* _Text_
——————————
We have all been battling the multiple waves of the pandemic, and also the economic uncertainties COVID-19 has brought upon us. Given the situation, the Government of India (GoI) is encouraging companies to provide social support. According to a March 23, 2020 Ministry of Corporate Affairs circular (mca.gov.in), all expenditures incurred on activities related to COVID-19 would be added as permissible avenues for CSR expenditure. As per a May 5 announcement, companies could use CSR funds for “creating health infrastructure for Covid-19 care, establishment of medical oxygen and storage plants, manufacturing and supply of oxygen concentrators, ventilators, cylinders and other medical equipment for countering Covid-19”.
However, even before the government nudged companies, several corporate players stepped up to do their bit. For instance, Procter & Gamble announced that the company will contribute towards the vaccination of over 5 lakh Indian citizens by pledging Rs. 50 crore in partnership with government and local authorities in India. As stated in this report - https://timesofindia.indiatimes.com/business/india-business/pg-pledges-rs-50-crore-from-csr-kitty-to-vaccinate-5l/articleshow/82267138.cms - for every P&G employee in India, the company is contributing towards the vaccination of 100 Indians.
In similar vein, Wipro Ltd, Wipro Enterprises Ltd and Azim Premji Foundation, have together committed Rs. 1125 crore towards tackling the unprecedented health and humanitarian crisis. These resources are not only helping enable the dedicated medical and service fraternity, but funds will go towards supporting the most disadvantaged communities. These responses will be carefully coordinated with relevant government institutions and are executed by the Azim Premji Foundation’s 1600-person team, in collaboration with many of its over 350 strong civil society partners, who have a deep presence across the country.
India’s CSR expenditure for FY20 stands at Rs 17,885 crore, down from Rs 18,655 crore the previous year. CSR constitutes 28 percent of India’s total philanthropic giving, but is expected to further decline by 5 percent this year, according to the India Philanthropy Report 2021 by Dasra and Bain & Company (https://www.bain.com/insights/india-philanthropy-report-2021/).
——————————
* _The data_
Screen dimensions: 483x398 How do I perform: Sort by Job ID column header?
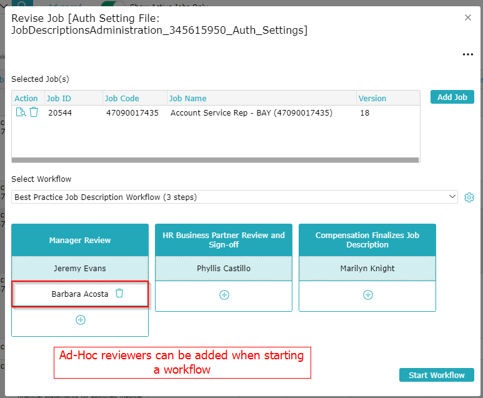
——————————
* _Parts of the exercise_
1: Retype everything in the COVID-19 CSR text from "However, even before" down to "of 100 Indians.".
2: Please extend the COVID-19 CSR text, picking up right after its final sentence.

* _Answers given_
1:
However, even before the government nudged companies, several corporate players stepped up to do their bit. For instance, Procter & Gamble announced that the company will contribute towards the vaccination of over 5 lakh Indian citizens by pledging Rs. 50 crore in partnership with government and local authorities in India. As stated in this report - https://timesofindia.indiatimes.com/business/india-business/pg-pledges-rs-50-crore-from-csr-kitty-to-vaccinate-5l/articleshow/82267138.cms - for every P&G employee in India, the company is contributing towards the vaccination of 100 Indians.

2:
Based on the government announcement, funds may be spent for various activities related to COVID-19, under the following items of Schedule VII:
1. Eradicating hunger
4. Promoting healthcare, including preventive healthcare
5. Sanitation, including contribution to the Swachh Bharat Kosh set up by the Centre, and promoting sanitation and making available safe drinking water
6. Disaster management, including relief, rehabilitation and reconstruction activities
Illustrating with examples
Here are a few more inspiring examples of corporates pitching in during the ongoing health and humanitarian crisis:
- Sudha Murty, chairperson of the Infosys Foundation, recently announced (in a Forbes India report) that outlays for the coming financial year will be prioritised around Covid-19 relief, followed by the construction of infrastructure for the Bengaluru Metro, as the Karnataka state government has given a go-ahead for the project and it provides livelihoods to many workers. “Out of our Rs 275 crore budget, we are spending Rs 90 crore on Covid-19 this year. This can increase depending on the situation. Our first priority is Covid relief… we adjust [focus among causes] and keep adapting,” she said in the report (https://www.forbesindia.com/article/take-one-big-story-of-the-day/inside-the-reshaping-of-csr-in-india-during-covid19/67821/1). The Foundation had allocated Rs 110 crore to Covid relief last year, taking the total Covid-related contribution to Rs 200 crore over the past two years.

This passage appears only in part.